(4 weeks ago)
Commons ChamberThe evidence is clear on the real benefits that breakfast can give our children and young people.
Secondly, the Bill requires local authorities to consider kinship care before they issue proceedings for a child to go into the care system. Avoiding taking children into care when it is safe to do so leads to far better outcomes. In the first decade of my practice as a barrister, I spent significant time in family care proceedings; I was frustrated by delays then, and the situation now is far worse. Delay and limbo are hugely damaging to vulnerable children and their families.
Finally, I am hugely disappointed by the Opposition wrecking amendment. I have spent the past seven years on a public inquiry, and I have some insight into the benefits and limitations of those inquiries. The Opposition’s newly discovered conviction that a further inquiry on child sexual exploitation is needed and their attempts to hijack this Bill smack of political point scoring and headline grabbing, and the suggestions we have heard that a further inquiry could be done in a year are wholly unrealistic. Inquiries can make recommendations, but they cannot implement them; that is our job, and wrecking this Bill will not achieve that.

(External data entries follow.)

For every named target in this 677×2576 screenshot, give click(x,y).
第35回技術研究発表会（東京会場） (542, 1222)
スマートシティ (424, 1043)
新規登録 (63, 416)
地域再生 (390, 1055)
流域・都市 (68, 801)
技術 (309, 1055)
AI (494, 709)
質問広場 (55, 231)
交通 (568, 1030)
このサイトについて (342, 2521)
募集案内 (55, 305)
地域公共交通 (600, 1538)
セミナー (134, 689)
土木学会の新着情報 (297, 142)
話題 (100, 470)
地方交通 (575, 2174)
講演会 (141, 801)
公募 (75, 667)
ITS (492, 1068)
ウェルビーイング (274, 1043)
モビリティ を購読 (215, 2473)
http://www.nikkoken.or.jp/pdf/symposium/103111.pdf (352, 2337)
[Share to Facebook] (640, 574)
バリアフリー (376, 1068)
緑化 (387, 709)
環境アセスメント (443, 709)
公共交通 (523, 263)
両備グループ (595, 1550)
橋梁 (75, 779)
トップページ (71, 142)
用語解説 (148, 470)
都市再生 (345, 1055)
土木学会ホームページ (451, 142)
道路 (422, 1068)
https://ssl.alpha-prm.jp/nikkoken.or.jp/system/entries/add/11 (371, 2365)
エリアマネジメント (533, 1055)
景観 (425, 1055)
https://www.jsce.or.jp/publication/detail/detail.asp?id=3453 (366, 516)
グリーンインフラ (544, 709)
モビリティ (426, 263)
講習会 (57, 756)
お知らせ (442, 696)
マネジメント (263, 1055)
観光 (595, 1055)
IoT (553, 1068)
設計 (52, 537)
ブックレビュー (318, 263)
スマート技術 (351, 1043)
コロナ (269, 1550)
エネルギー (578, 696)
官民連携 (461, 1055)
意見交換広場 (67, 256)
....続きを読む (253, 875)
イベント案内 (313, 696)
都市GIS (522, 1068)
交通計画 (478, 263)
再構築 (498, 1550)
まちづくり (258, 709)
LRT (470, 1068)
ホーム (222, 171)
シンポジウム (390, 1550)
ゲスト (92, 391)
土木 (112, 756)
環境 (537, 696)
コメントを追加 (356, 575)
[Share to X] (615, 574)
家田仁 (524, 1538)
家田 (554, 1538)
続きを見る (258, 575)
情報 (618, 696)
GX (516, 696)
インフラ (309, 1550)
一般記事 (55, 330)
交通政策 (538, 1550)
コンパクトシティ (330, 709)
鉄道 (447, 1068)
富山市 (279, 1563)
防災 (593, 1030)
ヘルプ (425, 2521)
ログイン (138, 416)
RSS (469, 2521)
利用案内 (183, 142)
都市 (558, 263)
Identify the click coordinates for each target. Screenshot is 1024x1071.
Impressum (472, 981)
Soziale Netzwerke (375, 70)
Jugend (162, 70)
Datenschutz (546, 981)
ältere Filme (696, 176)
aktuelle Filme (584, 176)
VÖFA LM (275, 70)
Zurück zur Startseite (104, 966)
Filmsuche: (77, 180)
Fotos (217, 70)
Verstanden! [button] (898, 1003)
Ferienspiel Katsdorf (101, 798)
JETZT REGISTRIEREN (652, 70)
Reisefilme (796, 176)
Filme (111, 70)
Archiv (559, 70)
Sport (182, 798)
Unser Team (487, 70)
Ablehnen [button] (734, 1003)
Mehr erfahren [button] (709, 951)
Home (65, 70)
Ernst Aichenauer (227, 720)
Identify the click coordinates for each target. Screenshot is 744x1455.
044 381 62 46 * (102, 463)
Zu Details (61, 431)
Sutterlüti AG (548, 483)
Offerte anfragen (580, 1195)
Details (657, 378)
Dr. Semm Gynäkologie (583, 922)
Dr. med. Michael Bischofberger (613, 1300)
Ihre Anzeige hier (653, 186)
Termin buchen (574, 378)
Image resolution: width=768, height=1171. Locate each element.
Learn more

My hon. Friend has highlighted the landmark nature of this Bill. Many of the most historically significant measures for improving child welfare and wellbeing have enjoyed cross-party support, and I am thinking here of the Children Act 1908, the—
Order. Interventions really do have to be brief. A lot of Members still wish to get in, and we are on a very tight time limit. The hon. Lady has already earned an additional minute of injury time, and I regret that I will not get all Members in if we continue to have long interventions.